> [EXERCISE PASSAGE]:
◇ ◇ ◇
Scottish Roman Catholic bishop (1841–1928)

James Augustine Smith (1841–1928) was a Roman Catholic bishop who served as the Archbishop of St. Andrews and Edinburgh in Scotland from 1900 to 1928.

== Life ==
Born in Edinburgh on 18 October 1841, he was educated at Blairs College and then the Scots College, Rome. He was ordained a priest on 31 March 1866 and returned to Scotland later that year. He was assistant in St Mary's, Dundee and then a professor at Blairs from 1867. From 1872 to 1890, he was the compiler of the Scottish Ordo and editor of the Scottish Catholic Directory. In 1885, Upon the erection of the Cathedral Chapter of St Andrews and Edinburgh, he was named Canon Theologian.
◇ ◇ ◇
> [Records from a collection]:
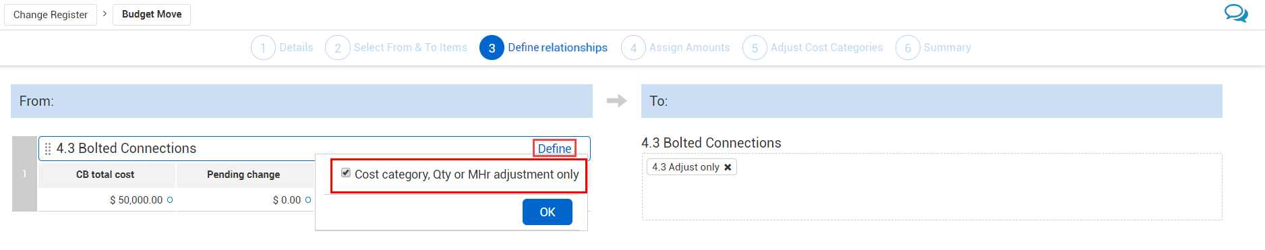Switch to Adjust Cost Categories step
The image size is (1265, 250).
coord(827,48)
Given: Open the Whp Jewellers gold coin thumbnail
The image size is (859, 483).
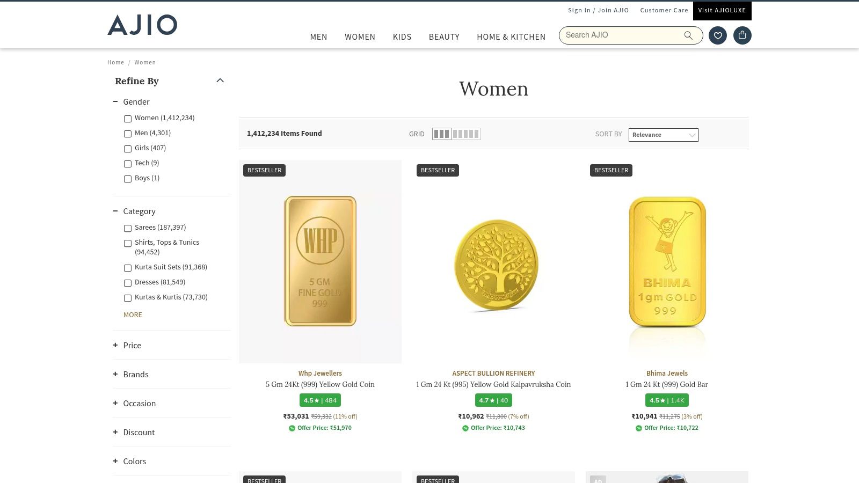Looking at the screenshot, I should [x=320, y=261].
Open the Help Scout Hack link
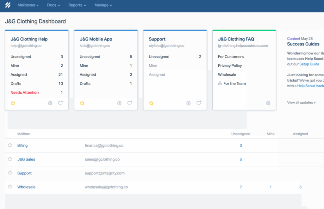Image resolution: width=324 pixels, height=209 pixels. (x=310, y=86)
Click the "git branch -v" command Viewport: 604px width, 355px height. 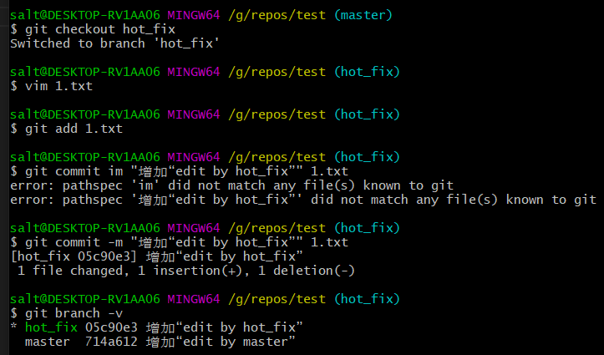(74, 313)
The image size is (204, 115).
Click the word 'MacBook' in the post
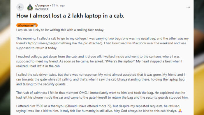pyautogui.click(x=139, y=43)
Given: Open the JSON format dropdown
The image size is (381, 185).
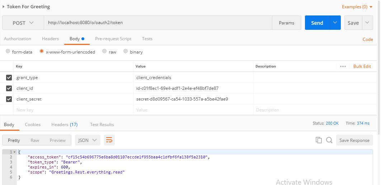Looking at the screenshot, I should (x=88, y=140).
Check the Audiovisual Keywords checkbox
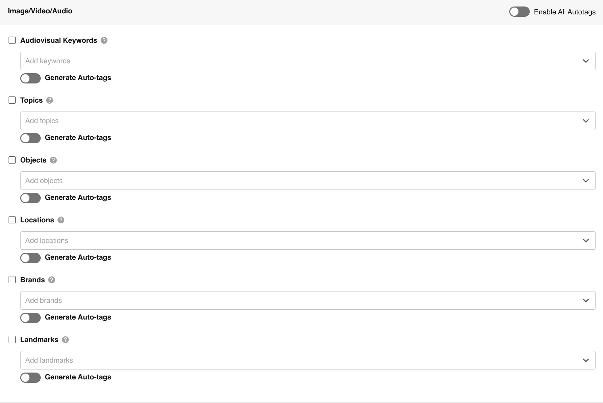Screen dimensions: 603x403 tap(12, 40)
◇ ◇ ◇
> [WHAT YOU NEED TO DO]:
- 1) According to the biography of James Augustine Smith, on what date was he ordained a priest?
- 2) Retype the biography of James Augustine Smith from "James Augustine Smith" up to and including "named Canon Theologian.".
- 3) In the biography of James Augustine Smith, what occasion led to his being named Canon Theologian in 1885?

> [ANSWERS TO THE TASKS]:
- 1) He was ordained a priest on 31 March 1866.

- 2)
James Augustine Smith (1841–1928) was a Roman Catholic bishop who served as the Archbishop of St. Andrews and Edinburgh in Scotland from 1900 to 1928.

== Life ==
Born in Edinburgh on 18 October 1841, he was educated at Blairs College and then the Scots College, Rome. He was ordained a priest on 31 March 1866 and returned to Scotland later that year. He was assistant in St Mary's, Dundee and then a professor at Blairs from 1867. From 1872 to 1890, he was the compiler of the Scottish Ordo and editor of the Scottish Catholic Directory. In 1885, Upon the erection of the Cathedral Chapter of St Andrews and Edinburgh, he was named Canon Theologian.

- 3) He was named Canon Theologian upon the erection of the Cathedral Chapter of St Andrews and Edinburgh in 1885.